Monday, July 16, 2007

Because Open Letters are Fun!

I know my last post was another open letter, but really this needs to get out in the open. Something needs to be done. Someone needs to say something. That someone is me.

To the people who watched Ratatouille with me last Saturday Night:

What is your problem? Does having kids make you oblivious? Or does your generation have a different form of movie etiquette? I can't figure out why you would do this and why ALL of you seemed to be ok with it. Is it the theater? I'd never been to this theater before so maybe you all love each other more here.... but I hate it.

Why don't you observe the one seat rule? Why must you be all up in my business and sit right next me? When your daughter refused to sit next to Ben, you shouldn't have shushed her and sat there, you should have listened to her and observed the one seat rule. When you were looking for 4 seats together you should have taken the ones on the right.
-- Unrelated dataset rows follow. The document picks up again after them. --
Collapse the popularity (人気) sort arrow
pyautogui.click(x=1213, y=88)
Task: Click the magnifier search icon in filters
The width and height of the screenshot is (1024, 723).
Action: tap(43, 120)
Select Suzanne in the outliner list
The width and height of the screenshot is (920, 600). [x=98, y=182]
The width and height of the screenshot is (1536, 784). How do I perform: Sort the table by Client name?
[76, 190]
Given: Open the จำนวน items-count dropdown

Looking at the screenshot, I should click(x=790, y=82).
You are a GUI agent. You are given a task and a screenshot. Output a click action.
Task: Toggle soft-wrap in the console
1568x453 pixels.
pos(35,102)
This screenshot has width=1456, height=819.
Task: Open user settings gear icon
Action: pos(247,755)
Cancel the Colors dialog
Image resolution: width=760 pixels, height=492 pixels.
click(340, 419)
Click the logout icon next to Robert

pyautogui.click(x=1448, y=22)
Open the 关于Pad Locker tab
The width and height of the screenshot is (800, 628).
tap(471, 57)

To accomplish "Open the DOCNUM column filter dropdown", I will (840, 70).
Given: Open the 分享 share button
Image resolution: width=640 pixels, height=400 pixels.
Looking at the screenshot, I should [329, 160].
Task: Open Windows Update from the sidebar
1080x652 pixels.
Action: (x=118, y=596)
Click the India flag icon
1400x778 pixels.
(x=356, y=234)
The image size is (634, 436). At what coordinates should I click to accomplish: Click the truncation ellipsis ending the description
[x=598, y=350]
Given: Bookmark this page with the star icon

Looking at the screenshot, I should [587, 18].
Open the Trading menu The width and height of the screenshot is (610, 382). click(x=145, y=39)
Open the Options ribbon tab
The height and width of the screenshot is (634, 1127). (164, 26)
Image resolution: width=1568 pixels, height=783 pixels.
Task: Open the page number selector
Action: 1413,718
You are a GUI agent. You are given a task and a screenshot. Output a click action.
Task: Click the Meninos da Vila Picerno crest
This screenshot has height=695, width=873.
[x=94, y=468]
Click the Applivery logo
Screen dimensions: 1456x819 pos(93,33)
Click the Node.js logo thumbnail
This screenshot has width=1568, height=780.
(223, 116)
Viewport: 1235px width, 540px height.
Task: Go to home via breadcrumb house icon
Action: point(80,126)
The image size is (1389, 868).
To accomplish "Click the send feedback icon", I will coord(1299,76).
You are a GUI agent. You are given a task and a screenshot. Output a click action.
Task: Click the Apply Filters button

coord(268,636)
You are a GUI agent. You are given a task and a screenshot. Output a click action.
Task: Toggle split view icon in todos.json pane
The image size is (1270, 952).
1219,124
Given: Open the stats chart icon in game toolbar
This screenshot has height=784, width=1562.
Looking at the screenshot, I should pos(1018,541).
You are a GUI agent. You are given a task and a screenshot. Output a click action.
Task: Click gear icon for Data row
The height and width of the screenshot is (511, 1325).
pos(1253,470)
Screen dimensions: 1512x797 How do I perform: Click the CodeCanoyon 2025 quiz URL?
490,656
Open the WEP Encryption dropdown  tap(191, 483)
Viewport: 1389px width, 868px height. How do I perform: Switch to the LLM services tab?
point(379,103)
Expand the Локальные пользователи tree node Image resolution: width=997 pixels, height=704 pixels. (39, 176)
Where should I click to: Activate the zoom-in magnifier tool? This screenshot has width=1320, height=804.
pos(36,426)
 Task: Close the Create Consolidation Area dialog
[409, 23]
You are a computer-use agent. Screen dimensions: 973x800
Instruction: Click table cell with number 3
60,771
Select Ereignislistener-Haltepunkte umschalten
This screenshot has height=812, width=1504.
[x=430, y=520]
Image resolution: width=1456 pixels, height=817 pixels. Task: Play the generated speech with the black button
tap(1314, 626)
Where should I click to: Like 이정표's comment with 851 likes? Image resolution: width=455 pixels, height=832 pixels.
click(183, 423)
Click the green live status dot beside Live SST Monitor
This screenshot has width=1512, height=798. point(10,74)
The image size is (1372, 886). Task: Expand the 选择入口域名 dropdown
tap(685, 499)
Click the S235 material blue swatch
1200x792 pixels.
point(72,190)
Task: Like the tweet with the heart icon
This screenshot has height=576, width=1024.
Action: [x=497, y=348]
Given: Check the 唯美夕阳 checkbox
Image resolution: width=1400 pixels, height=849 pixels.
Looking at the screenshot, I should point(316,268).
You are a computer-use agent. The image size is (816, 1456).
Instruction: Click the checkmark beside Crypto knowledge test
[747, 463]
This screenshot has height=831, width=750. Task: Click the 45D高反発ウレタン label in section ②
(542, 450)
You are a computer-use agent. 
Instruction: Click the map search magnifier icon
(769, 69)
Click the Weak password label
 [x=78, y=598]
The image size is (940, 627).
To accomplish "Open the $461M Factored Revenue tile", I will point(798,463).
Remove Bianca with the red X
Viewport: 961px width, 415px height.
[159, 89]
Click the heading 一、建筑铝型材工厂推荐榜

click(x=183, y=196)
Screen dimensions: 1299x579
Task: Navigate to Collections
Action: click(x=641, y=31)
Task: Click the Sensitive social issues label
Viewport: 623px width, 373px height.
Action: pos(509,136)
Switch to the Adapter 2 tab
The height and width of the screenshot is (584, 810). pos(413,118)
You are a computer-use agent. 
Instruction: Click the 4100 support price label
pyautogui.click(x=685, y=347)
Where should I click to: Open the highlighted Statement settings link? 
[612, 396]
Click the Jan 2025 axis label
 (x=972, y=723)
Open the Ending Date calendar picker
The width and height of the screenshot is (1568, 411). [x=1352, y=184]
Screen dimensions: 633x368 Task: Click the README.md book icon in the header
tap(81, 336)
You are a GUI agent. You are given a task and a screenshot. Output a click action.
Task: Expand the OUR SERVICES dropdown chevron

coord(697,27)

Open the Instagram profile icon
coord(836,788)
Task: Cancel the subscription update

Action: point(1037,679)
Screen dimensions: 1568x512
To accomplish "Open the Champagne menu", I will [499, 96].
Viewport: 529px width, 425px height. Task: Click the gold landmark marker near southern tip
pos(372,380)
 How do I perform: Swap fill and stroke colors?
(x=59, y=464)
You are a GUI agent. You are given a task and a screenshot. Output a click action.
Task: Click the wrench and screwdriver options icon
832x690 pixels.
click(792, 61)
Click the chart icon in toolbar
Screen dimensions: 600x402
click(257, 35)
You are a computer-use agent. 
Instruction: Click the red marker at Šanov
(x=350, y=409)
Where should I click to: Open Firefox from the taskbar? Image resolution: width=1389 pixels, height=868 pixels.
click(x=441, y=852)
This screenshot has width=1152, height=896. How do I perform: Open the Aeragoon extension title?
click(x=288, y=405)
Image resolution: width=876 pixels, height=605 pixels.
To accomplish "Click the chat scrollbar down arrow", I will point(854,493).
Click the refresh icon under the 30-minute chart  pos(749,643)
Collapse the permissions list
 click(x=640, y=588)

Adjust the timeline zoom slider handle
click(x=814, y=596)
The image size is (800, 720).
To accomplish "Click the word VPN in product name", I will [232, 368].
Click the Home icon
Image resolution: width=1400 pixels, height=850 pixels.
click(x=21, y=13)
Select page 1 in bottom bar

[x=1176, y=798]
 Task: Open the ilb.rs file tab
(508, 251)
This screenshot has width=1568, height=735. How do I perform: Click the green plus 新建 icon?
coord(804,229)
The ones that would have left a seat between your family and me. Instead you chose to sit next to me and eat your dinner! In the theater! Near my arm and my glass of water!

I know the oversized theater chairs give the impression of roominess, but really I could use a little more. Like one seat worth.

I am sure you are a nice person and are a joy to spend time with. But I don't know that. I don't know if you wash your hands after using the restroom or if you tap your foot during a movie. These are things I'd rather not know. When I go watch a movie, I'd like to watch the movie, not whisper to my husband questions about the rudeness of moving right after you sat down. I'd like to follow the plot and not worry about you touching me. I'd like some space.